De todas las maneras de «hacer» política, la más despreciable que conozco es la que se ha incubado en las universidades públicas venezolanas. Lo conocí de cerca, los años que pasé regularmente en la UCV. La experiencia fue tan desagradable que, aunado a los profesores mediocres que pasaron frente a mi en aula de clase, exorcisaron cualquier migaja de «espíritu ucevista» que pudiera incubar en el cuerpo.
Recuerdo especialmente un episodio tras la llamada «destoma». Resumo. En el año 2001 un grupo de estudiantes realizaron una toma del rectorado, supuestamente para promover una «constituyente universitaria». Desde la Escuela de Sociología, donde yo estaba, ver que algunos de los personajes que liderizaban tal iniciativa eran esos que llevaban mas de una década vegetando en la universidad, me hizo mantenerme a una saludable distancia. Pero, al efervescencia de esos días contagió especialmente la Facultad de Ciencias Económicas y Sociales, en cuyos pisos 6 y 7 estudiaba. Asi que, en ese ambiente, se promovieron muchas cosas en la Escuela, con una relación indirecta con la toma, todo en el espíritu de la necesaria transformación de la Universidad. Pasaron los meses y los tomistas decidieron abandonar el Rectorado, realizando una marcha al centro de la ciudad. Mucho/as de los que no estuvimos en ese periplo directamente decidimos participar, dado el discurso de la renovación de la UCV. Aquella mañana, previo la marcha, la gente se concentraba en la plaza «desnuda» del Rectorado, desplegando pancartas, repartiendo volantes, conversando. Un grupo de muchachos, reconocibles de la fauna universitaria izquierdosa, tuvieron la genial idea de, con la cara oculta, hacer una fabulosa demostración de fuerza realizando disparos al aire. Muchos protestamos aquel acto infantil, especialmente porque muchos desistirían, como ocurrió, de marchar conociendo que habian che guevaras armados dentro de la manifestación. Pero lo increíble no fue esto. Lo cumbre del momento es que los pupilos de Regis Debray, ahora con la cara descubierta, afirmaban exaltados que aquello era un saboteo a la marcha obra de Bandera Roja, la facción que por aquellos días no era amiga de casi nadie. Globovisión hizo una fiesta de aquellas imágenes. Al único del grupo que yo trataba respondía mi malestar con un «fue bandera roja. Siempre hay que decir que fue bandera roja». Con el tiempo fue claro que todo ese movimiento no había sido espontáneo, y que algunos de los apoyos provenían de los ministerios, esos mismos despachos que fueron ocupados después, como premio, para los ex-tomistas.

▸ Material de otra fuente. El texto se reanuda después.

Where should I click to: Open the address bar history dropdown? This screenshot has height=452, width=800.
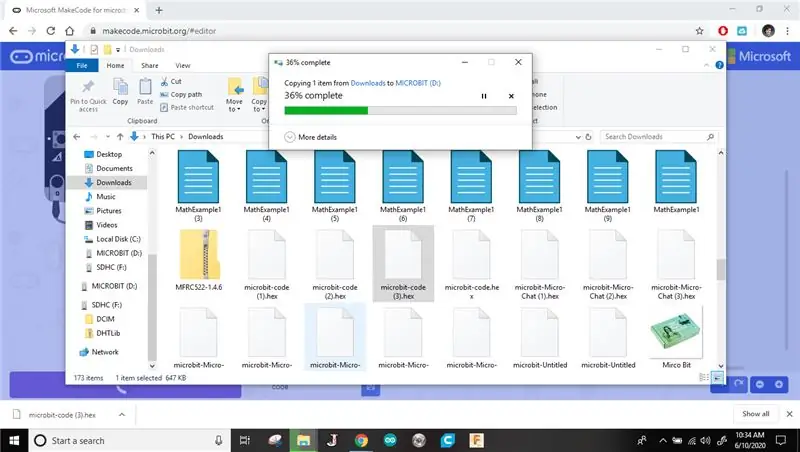(x=578, y=137)
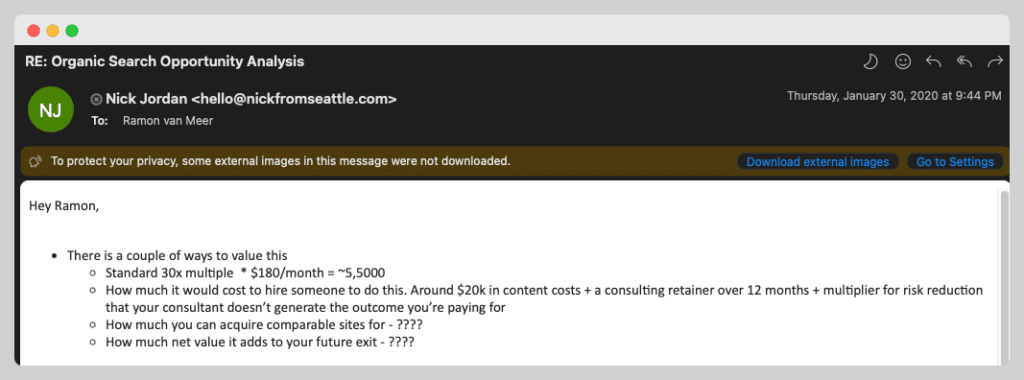The height and width of the screenshot is (380, 1024).
Task: Toggle dark mode with the moon icon
Action: (x=870, y=61)
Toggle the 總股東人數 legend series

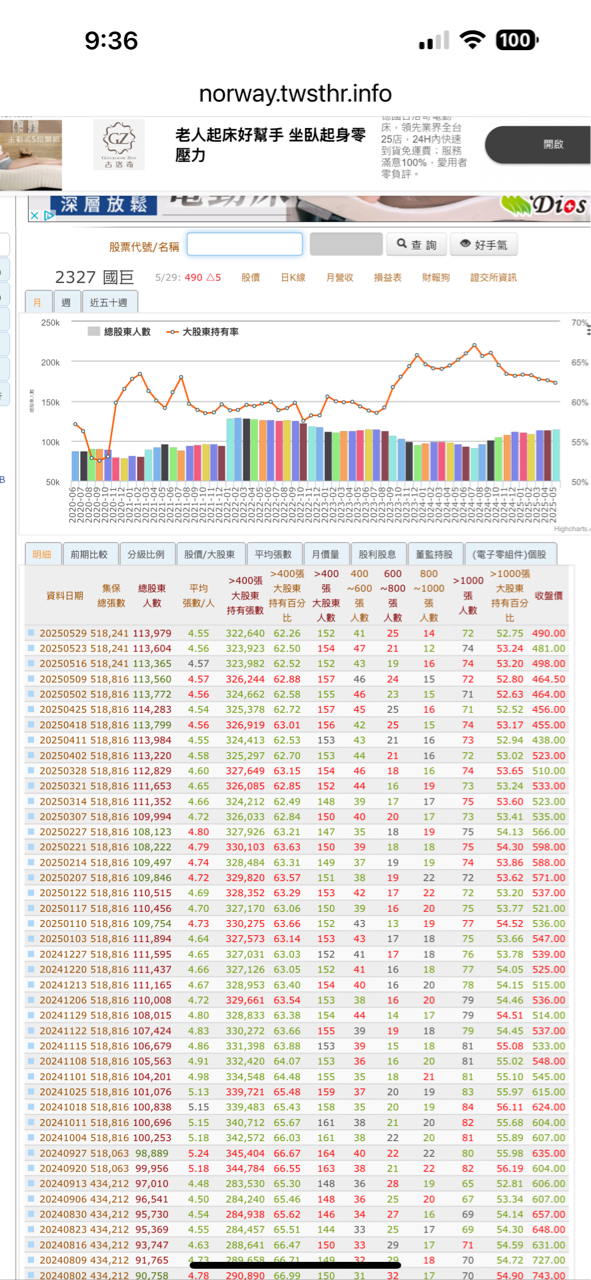(x=119, y=331)
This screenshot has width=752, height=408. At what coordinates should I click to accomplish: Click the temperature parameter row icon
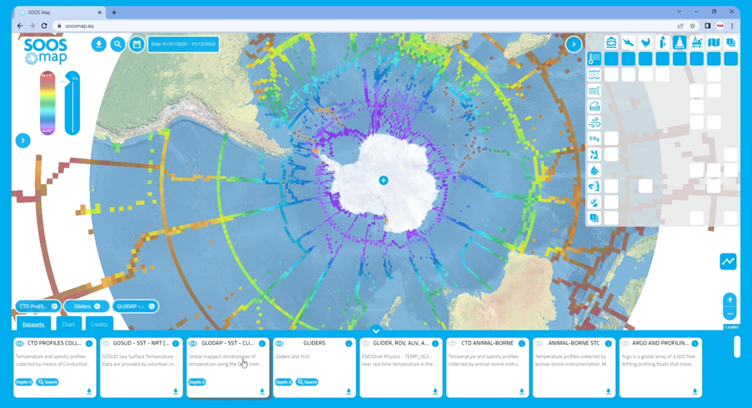pyautogui.click(x=594, y=59)
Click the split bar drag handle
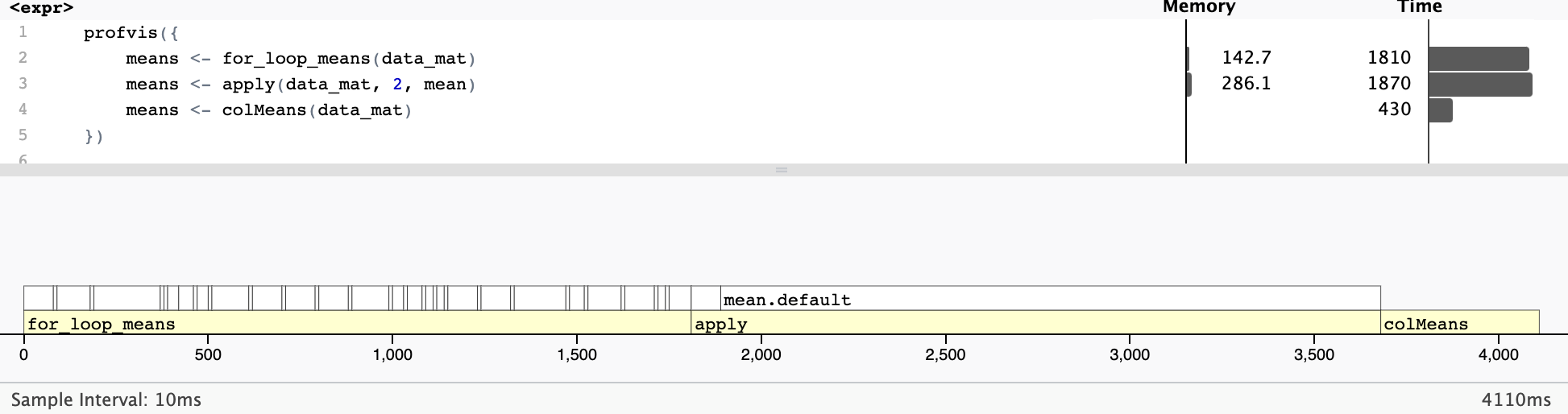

No considero que existan bandos «buenos» o «malos» en la actual situación del país. Pero si me preguntan específicamente por los grupos universitarios mi calificación es menos amable: estan los «peores» y los «mas peores» -como siempre, hay excepciones-. Los más peores son esos que tienen varios años entrenando para responder a una «invasión imperialista», pero que a la hora de la chiquita, como los hechos demuestran, enfilan sus tropelías contra la disidencia interna.
No puedo aportar nada nuevo a la situación vivida en la UCV el 07.11.07, sólo ayudar a difundir unas imágenes que no deben olvidarse. Si algo ayudó a las malas maneras de las fuerzas del mal en epocas pasadas (Pinochet, Castro, Trujillo, Franco, Videla y pare usted de contar) era el saciar su hambre de crimen amparados por la clandestinidad. Hoy, la popularización de cierta tecnología se los pone más difícil. Una imagen, en este caso, vale más que mil demagogias.
Y pensar que el padre Jesus Gazo, antiguo cura de la parroquia ucevista, declaró orgulloso, a página completa en una entrevista en El Nacional, que la UCV había sido la «autora intelectual del movimiento bolivariano». ¡Recuerdo aquella conversación periodística y entiendo tantas cosas!